L’ours, las, grognait : « Qu’est l’adresse sans la force !

- Qu’est la force sans l’adresse ! Répliquait
Le lièvre affamé en bombant le torse.
C’est promis juré, l’Ami ! Tout efflanqué
Que tu me vois, je ne fuirai la lice
Ni le chasseur qui en veulent à ma pelisse.
Moi, j’en ai assez de me carapater,
De rester famélique ou d’avoir piteuse
Pitance à cause d’une mange-pâtées
Qui n’a, sur moi, cette vile rabatteuse,
Que le pouvoir que je lui laisse. Bah !…
Je résisterai après grand branle-bas !
Marre de payer mon loyer à la peur,
De n’avoir que des trouilles pour patrimoine.
Ce cabot est plus fort mais n’est que jappeur,
Je suis aussi malin qu’un de leurs moines
Et saurai déjouer courre et traquenards
Mieux qu’ours massif… ou que Maitre renard ! »

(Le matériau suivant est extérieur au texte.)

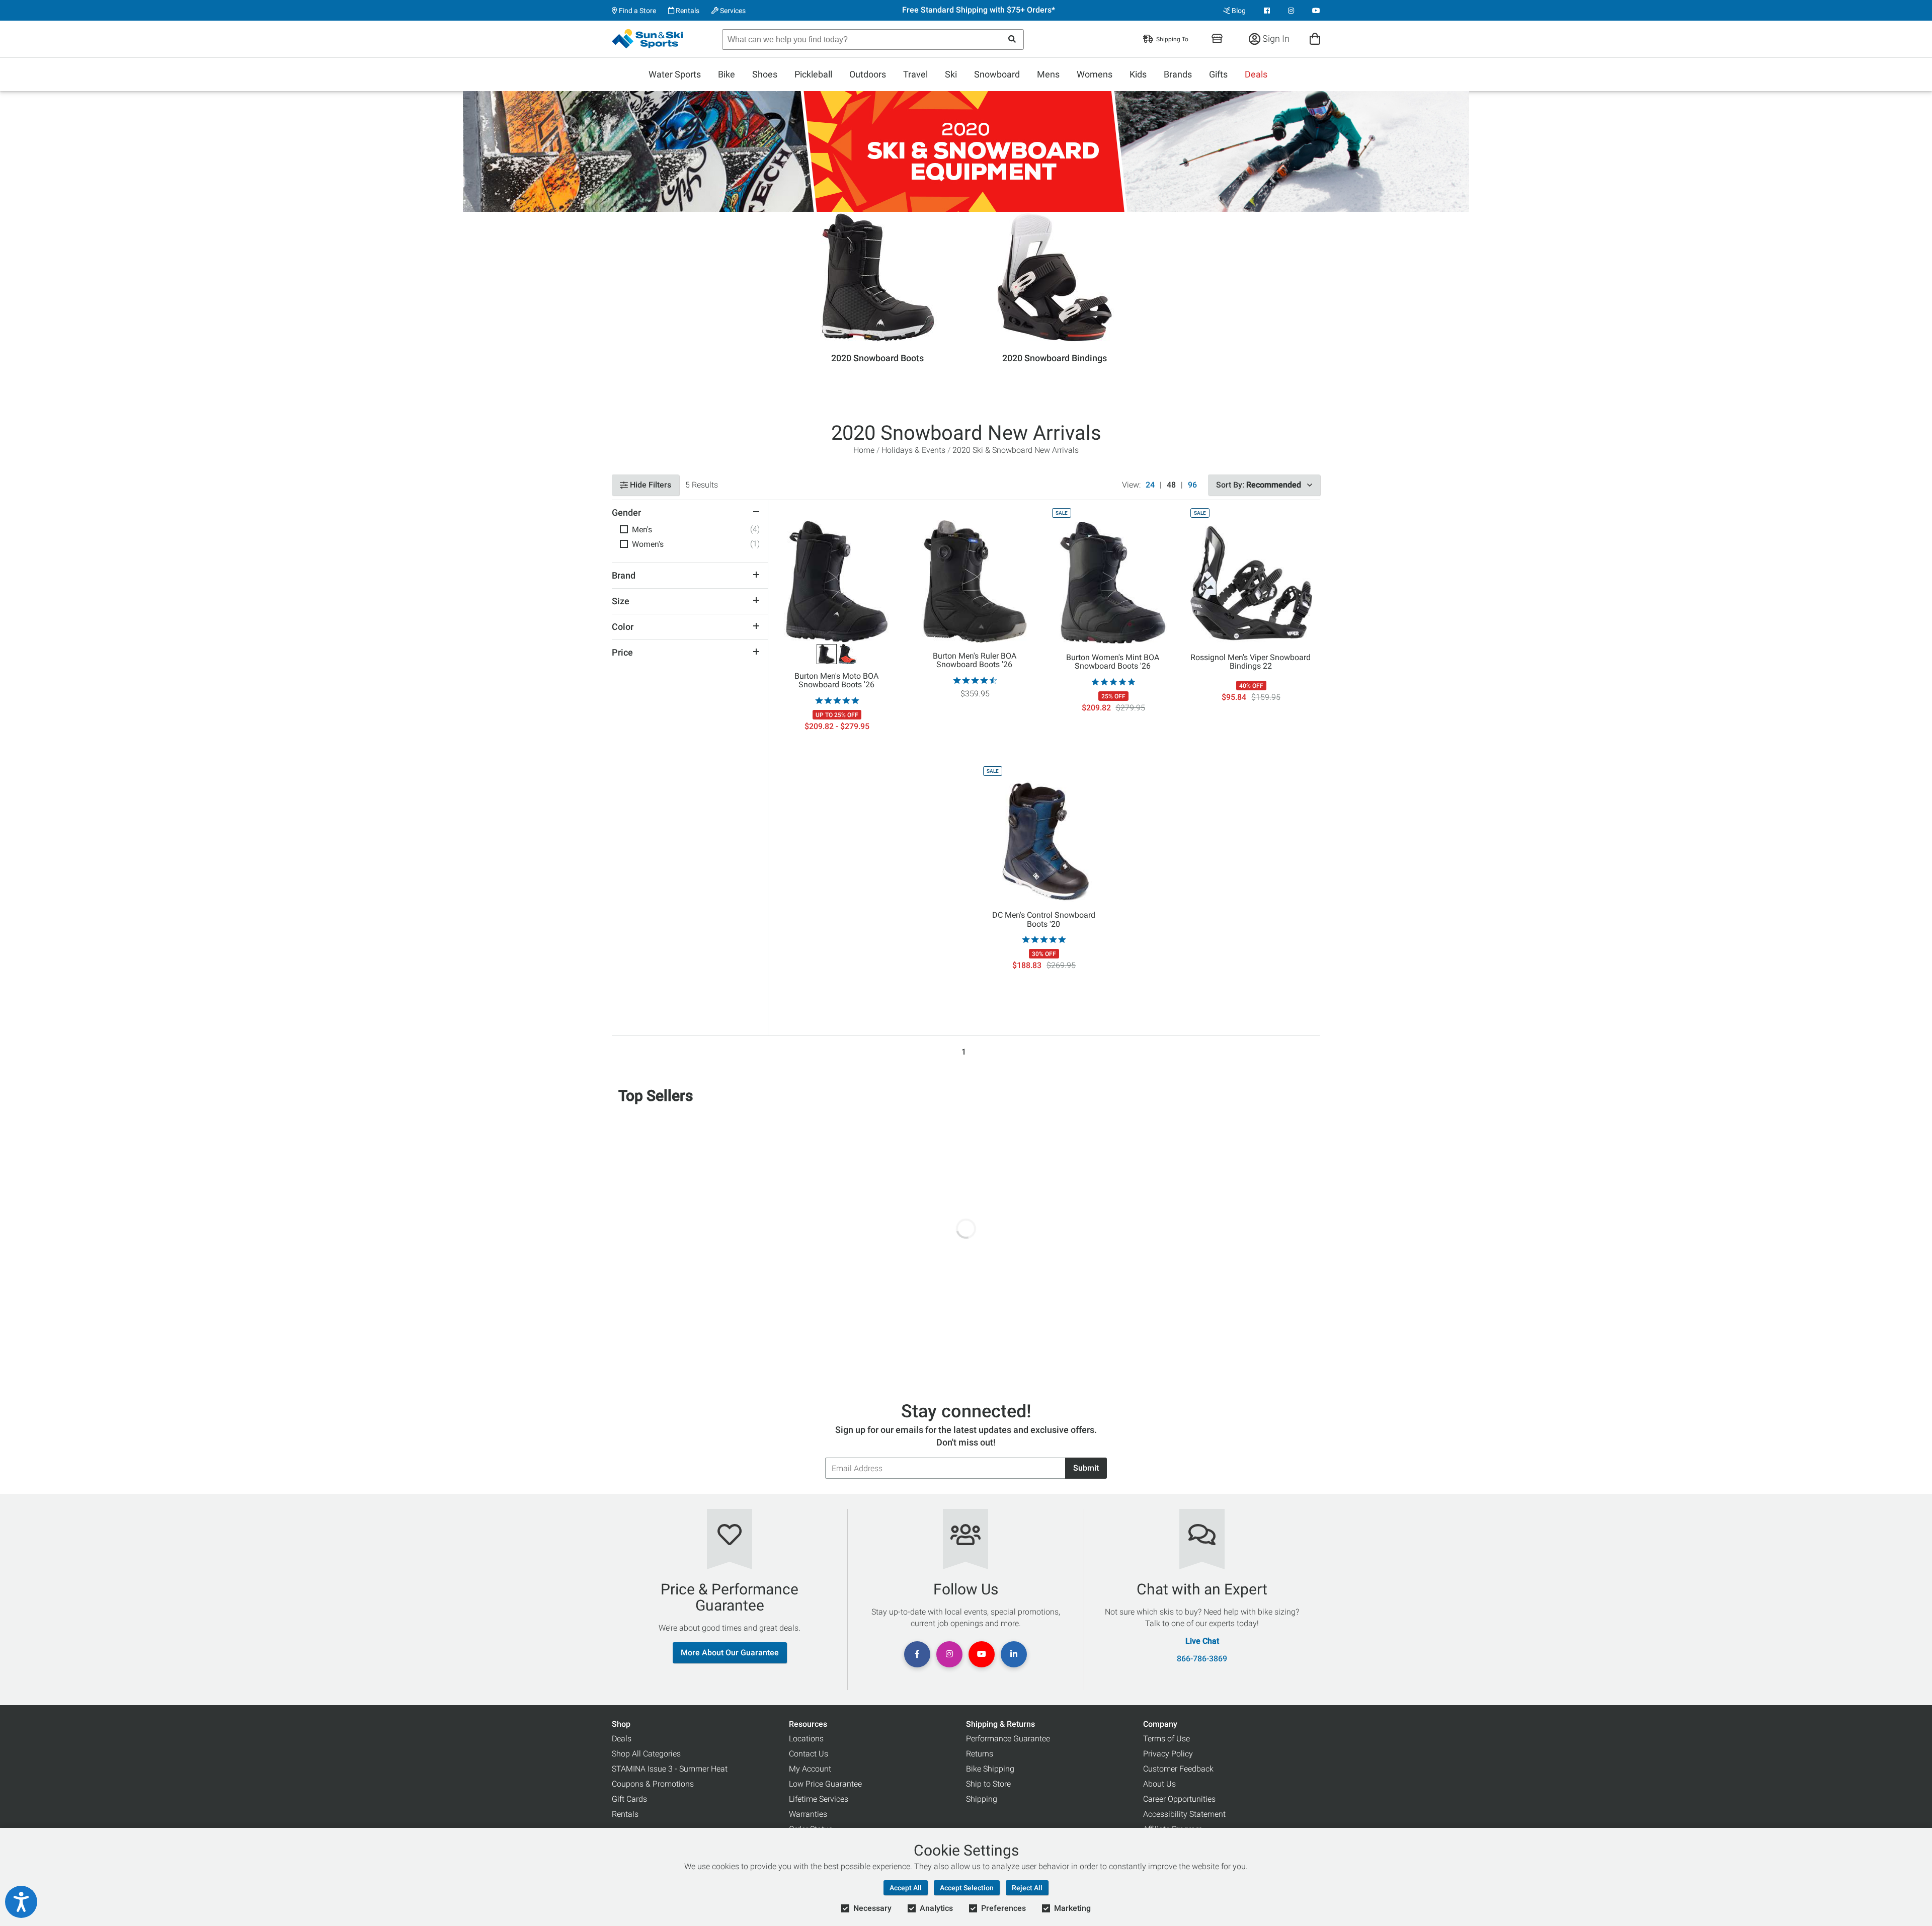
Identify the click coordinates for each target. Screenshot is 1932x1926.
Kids (1138, 74)
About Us (1159, 1784)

L’ours, peu timoré, glisse lors : « C’est à voir ! »
Et, truffe au vent, le sentant tourner sans doute,
Quitte l’étique hâbleur sans au-revoir.
Soudain des abois viennent de la route
Et notre courageux bouquin, pour le coup,
De prendre aussitôt ses pattes à son cou…

Il en va ainsi souvent parmi les Hommes
Qui, sur leurs vertus, leur âme, font des sommes :
Plus d’un fanfaron, en un mot comme en cent,
Se fait vil lièvre au péril commençant.